Paper #11 - ISHA Annual Scientific Meeting 2016
The Effects of Arthroscopy for Symptomatic Femoroacetabular Impingement on Quality of Life and Economic Outcomes
Richard C. Mather, MD, MBA, Durham, NC UNITED STATES
Shane J. Nho, MD, MS, Chicago, IL UNITED STATES
Andrew Federer, MD, Durham, NC UNITED STATES
Jennifer Nguyen, MPP, Durham, NC UNITED STATES
Josh D. Saavoss, BA, Durham, NC UNITED STATES
Michael Jonathan Salata, MD, Cleveland, OH UNITED STATES
Marc J. Philippon, MD, Vail, CO UNITED STATES
Asheesh Bedi, MD, Ann Arbor, MI UNITED STATES
Christopher Michael Larson, MD, Edina, MN UNITED STATES
Thomas Byrd, MD, Durham, NC UNITED STATES
Lane Koenig, PhD, Durham, NC UNITED STATES
Duke University, Durham, North Carolina, UNITED STATES
FDA Status Not Applicable
Summary: This study examines the cost effectiveness of treatment of symptomatic femoroacetabular impingement through an analysis of the direct and indirect costs associated with hip arthroscopy and non-operative treatment.
BACKGROUND: The diagnosis and treatment of femoroacetabular impingement (FAI) has increased steadily within the last decade, and research indicates clinically significant improvements after treatment of FAI with hip arthroscopy. There is increasing knowledge of the effect on productivity and employment of musculoskeletal diseases such as ACL and rotator cuff tears, knee osteoarthritis and lumbar disc herniation, but little is known about the economic impact of symptomatic FAI and arthroscopic treatment. The purpose of this study was to examine the societal and economic impact of symptomatic FAI and subsequent hip arthroscopy in patients under age 50.
METHODS: A Markov decision model was constructed for a cost-utility analysis of hip arthroscopy and non-operative treatment. Outcomes probabilities and utilities (quality adjusted life years) were taken from the literature. Direct costs associated with FAI treatment were calculated using the Humana private payer database (Pearl Diver Inc, West Conshohocken, PA), while indirect costs were measured in a cohort of 106 patients under age 50 with classic symptomatic FAI using the Musculoskeleltal Value Model. The MSK value model is a validated model built on the National health Interview Survey that predicts expected earnings for specific functional states. The indirect economic benefits of hip arthroscopy were inferred using regression analysis to estimate the statistical relationship between functional status and productivity. A simulation-based approach was then used to estimate the change in productivity associated with the change in functional status observed in the treatment cohort between baseline and follow-up. Principal outcome measures were average incremental cost and effectiveness and net health benefits. One, two and three way sensitivity analyses were performed on all variables in the model, and Monte Carlo analysis was used to evaluate the impact of uncertainty in the model assumptions. The analysis was performed in accordance with the Panel on Cost Effectiveness Analysis in Health and Medicine.

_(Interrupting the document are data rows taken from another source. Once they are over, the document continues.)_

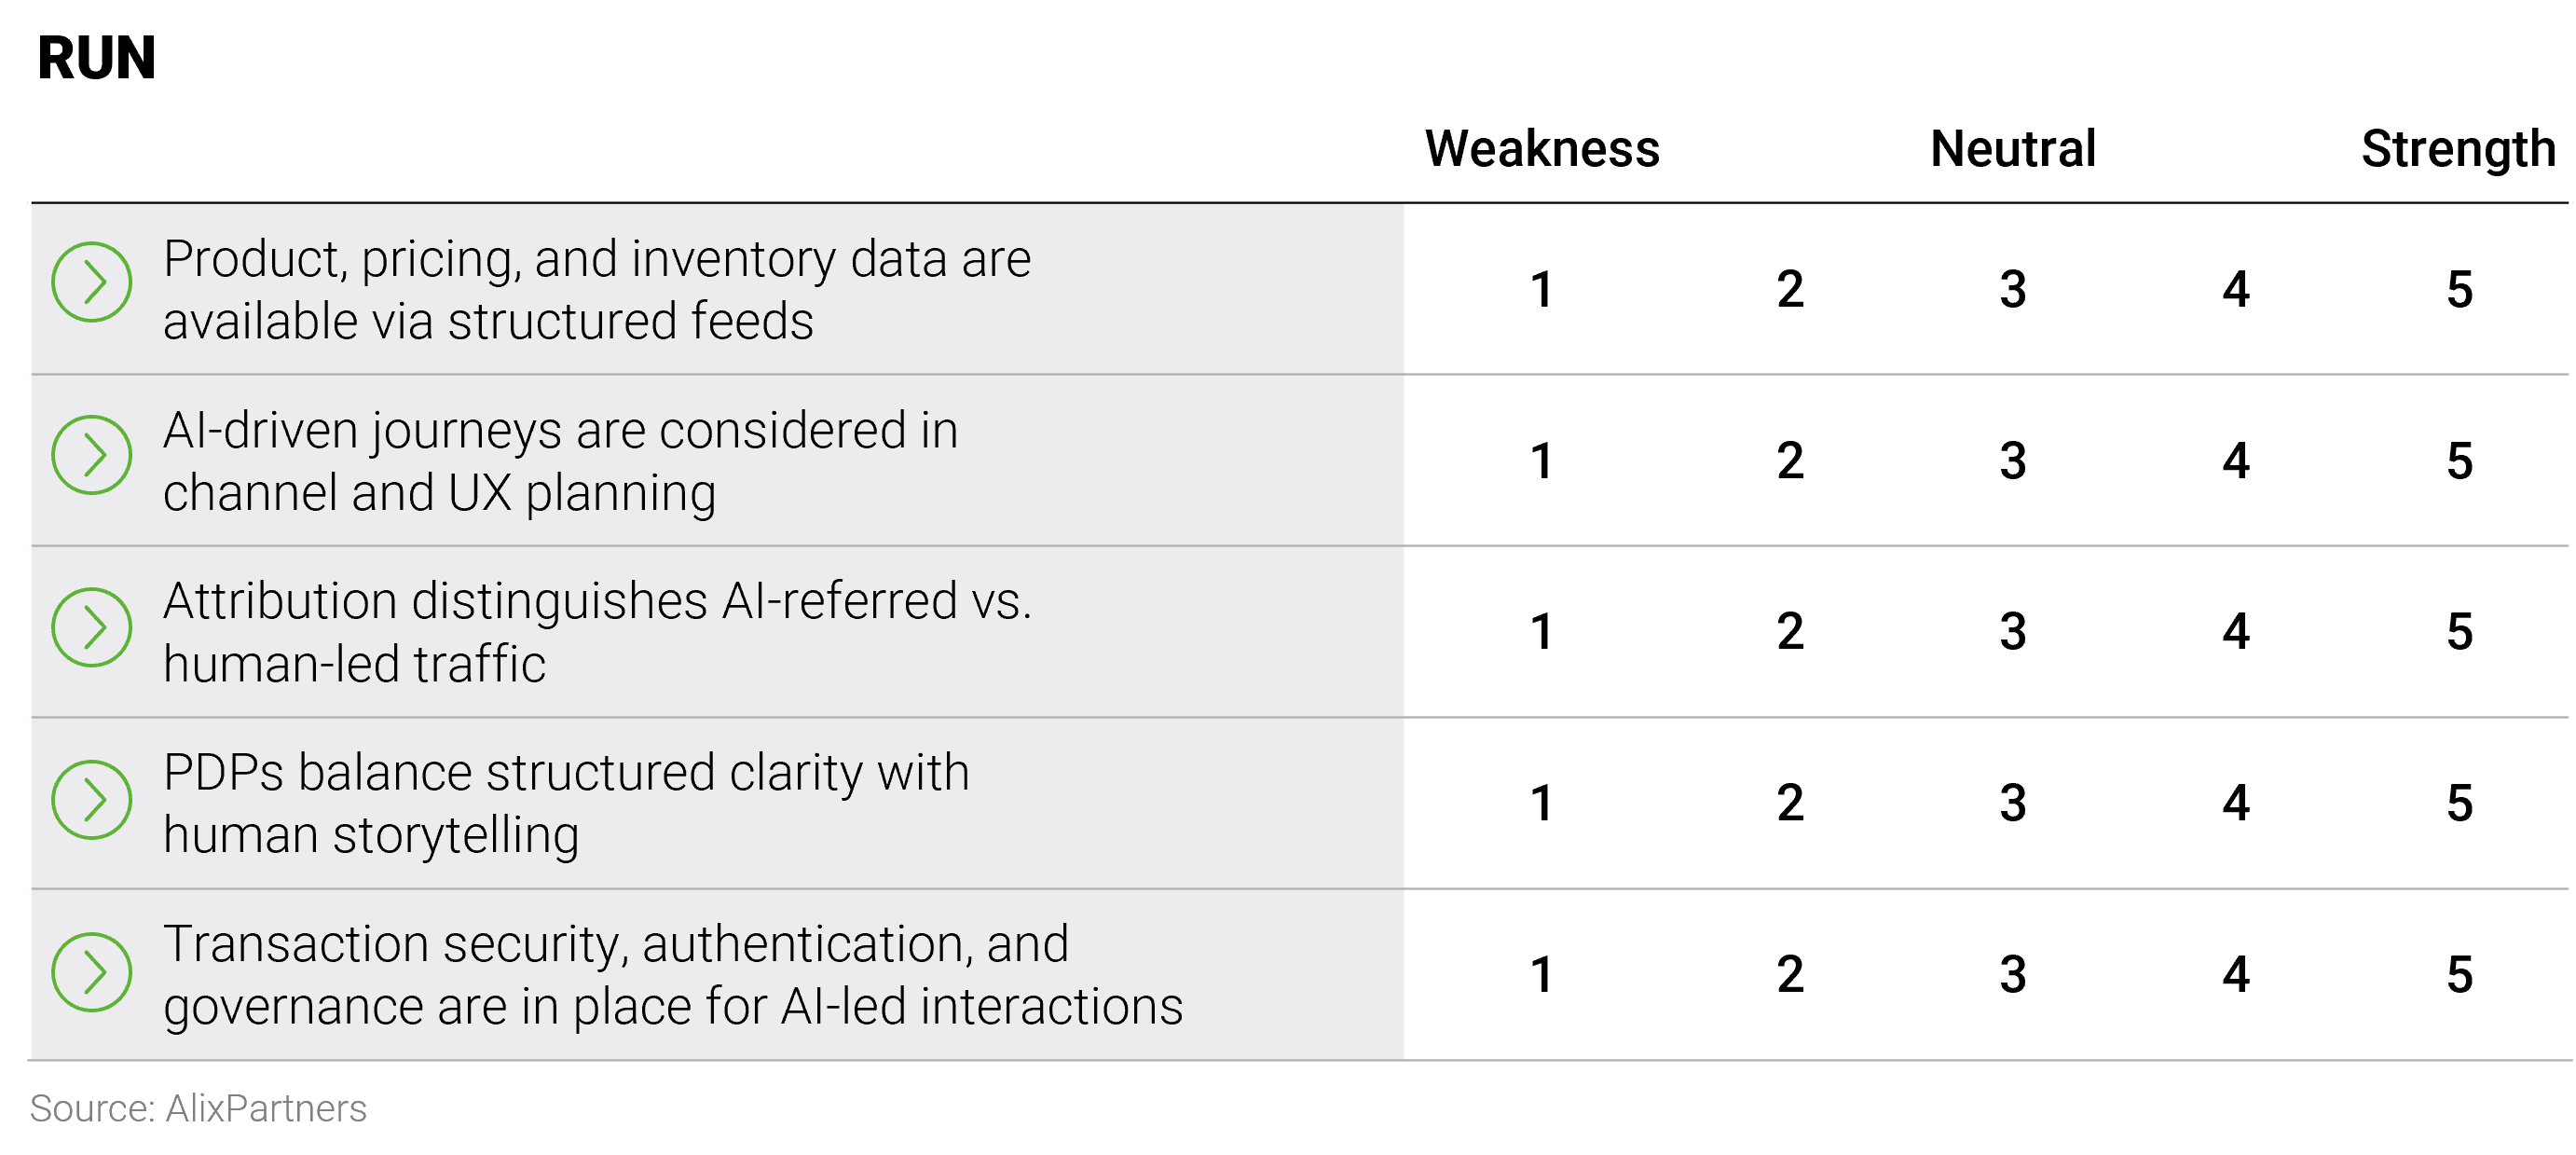Screen dimensions: 2576x1155
Task: Click the Source: AlixPartners text
Action: [198, 1108]
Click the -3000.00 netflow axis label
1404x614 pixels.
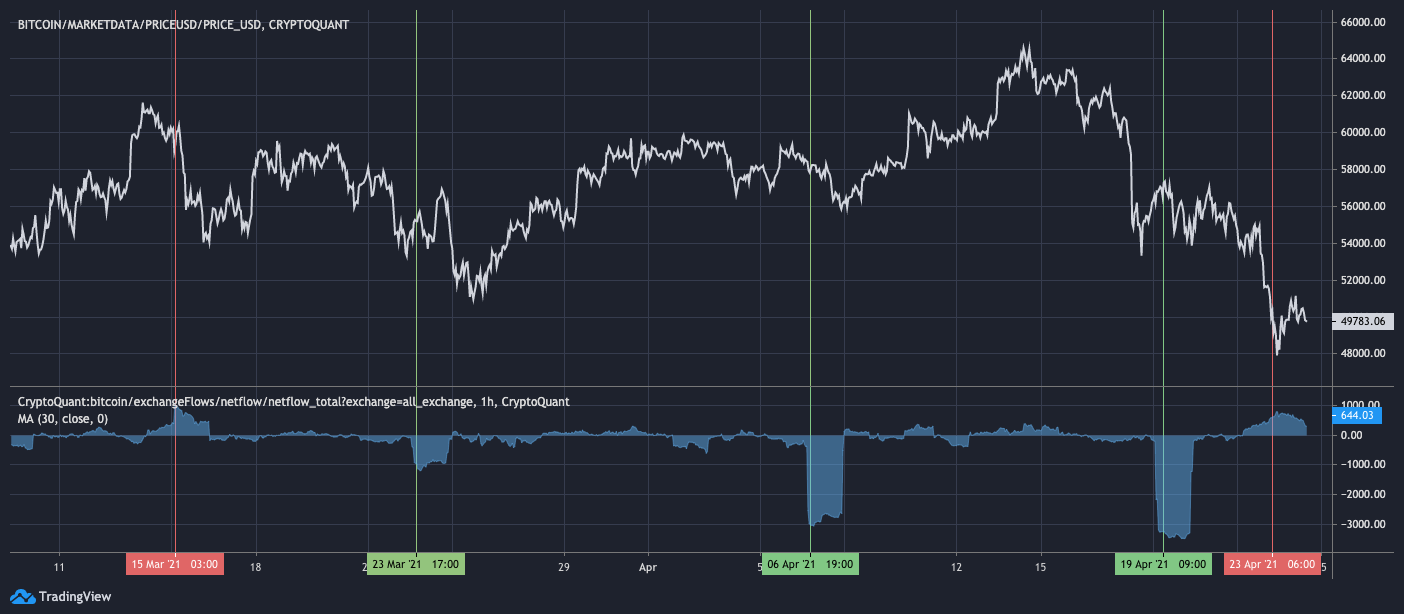[1360, 524]
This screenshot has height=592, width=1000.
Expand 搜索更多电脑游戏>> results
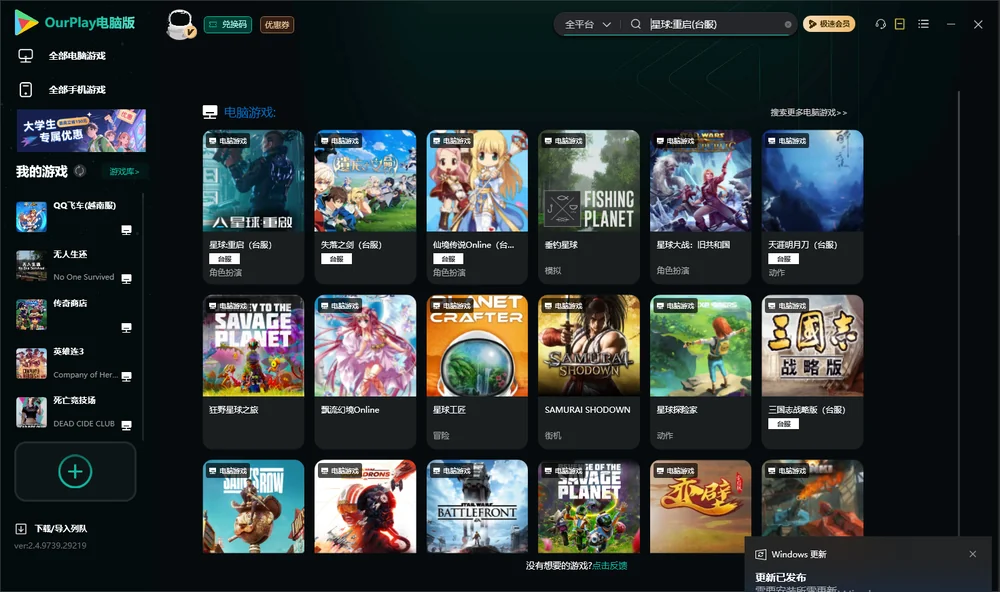point(808,112)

RESULTS: Analysis of indirect costs identified a statistically significant increase of mean aggregate productivity (MAP) of $8,968 following surgery. Cost effectiveness analysis showed a mean cumulative total 10-year societal savings of $67,418 per patient from hip arthroscopy compared to non-operative treatment. Hip arthroscopy also conferred a gain of 2.03 QALY over this time period. The mean cost for hip arthroscopy was estimated at $23,065 ± $10,286, and the mean cost of non-operative treatment was estimated at $90,559 ± $29,014. In 99% of trials, hip arthroscopy was recognized as the preferred cost-effective strategy. The model findings were extremely robust when tested with sensitivity analysis.

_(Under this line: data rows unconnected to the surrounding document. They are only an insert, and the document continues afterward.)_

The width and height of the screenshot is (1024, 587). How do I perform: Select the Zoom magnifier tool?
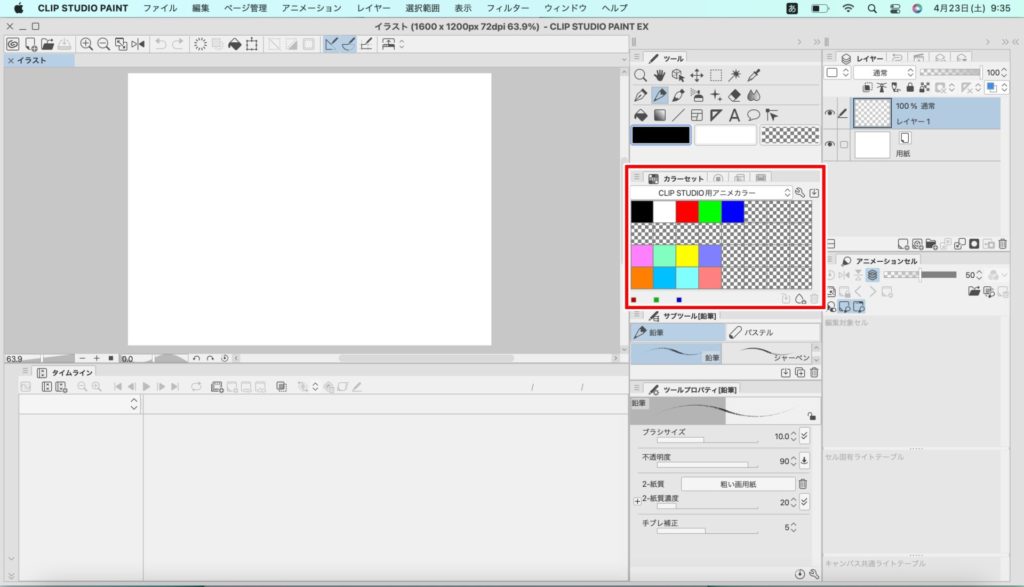(x=641, y=75)
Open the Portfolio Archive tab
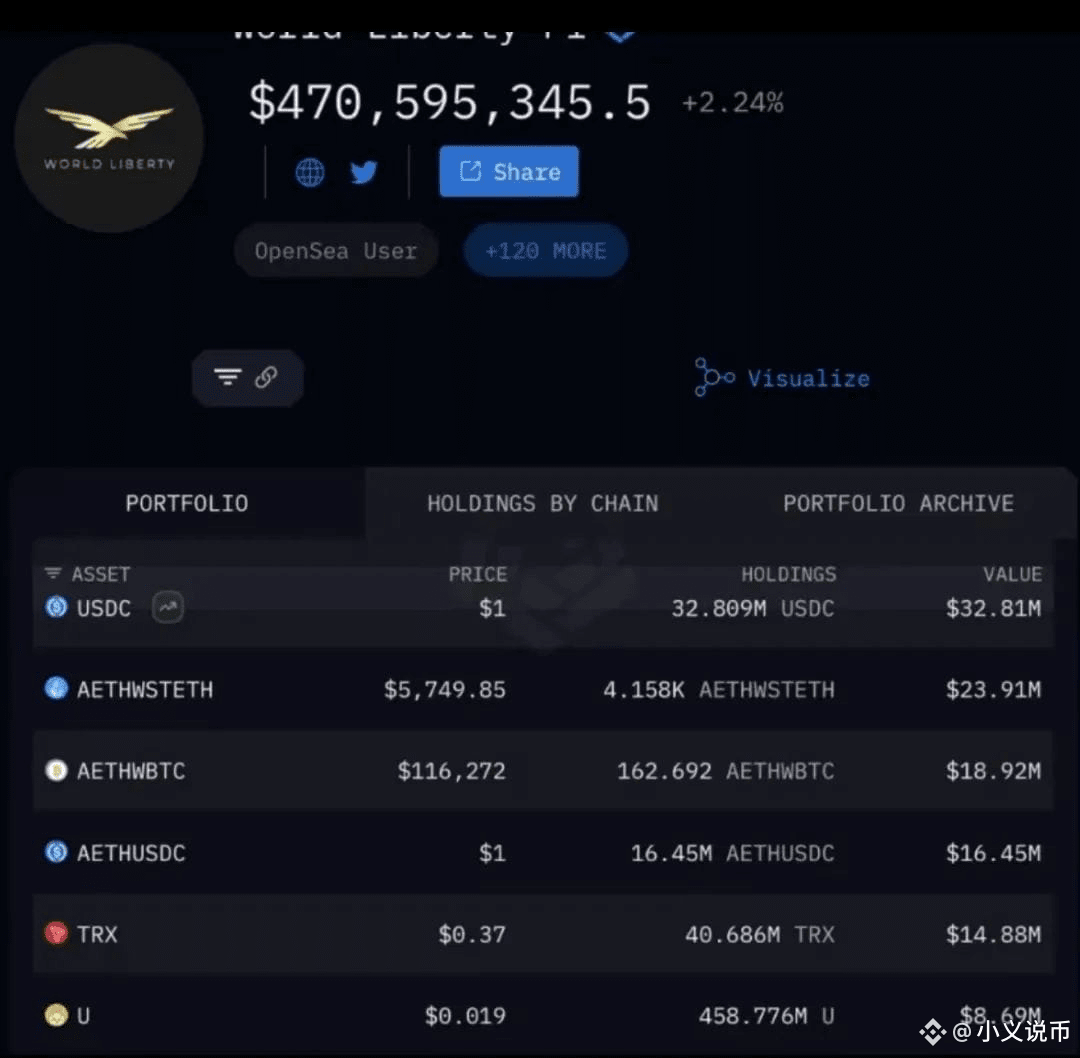 tap(898, 504)
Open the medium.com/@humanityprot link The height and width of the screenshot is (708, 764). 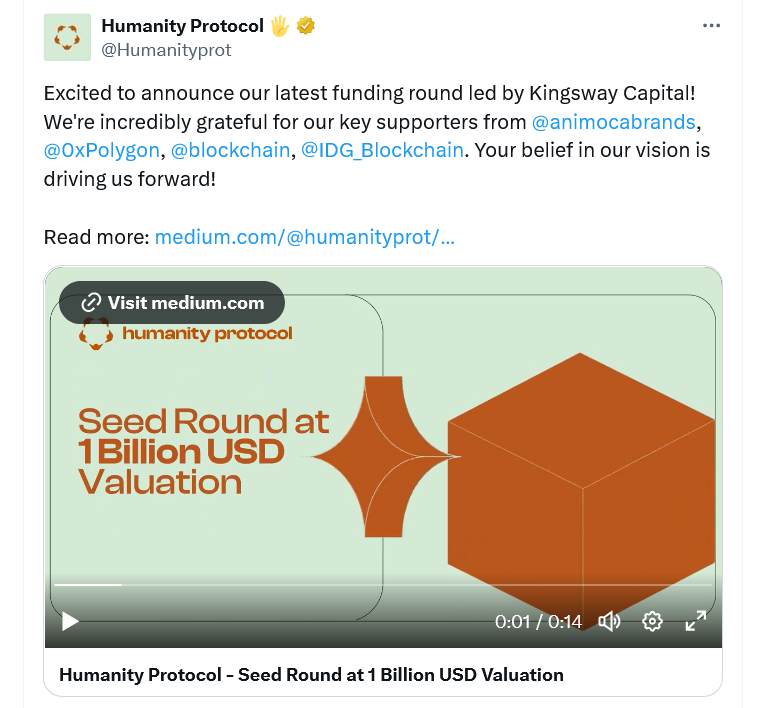(x=305, y=237)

DISCUSSION: Symptomatic FAI creates a substantial economic burden on society that may be reduced with hip arthroscopy. The economic disability of symptomatic FAI is greater than rotator cuff or ACL tears and is comparable to knee OA. Hip arthroscopy confers greater economic benefit than total knee arthroplasty and over twice the economic benefit of ACL reconstruction. Further studies are needed to confirm these results in a larger population and determine economic impact in subgroups experiencing less clinical benefit with arthroscopy, such as those over age 50 and those with existing degenerative joint disease.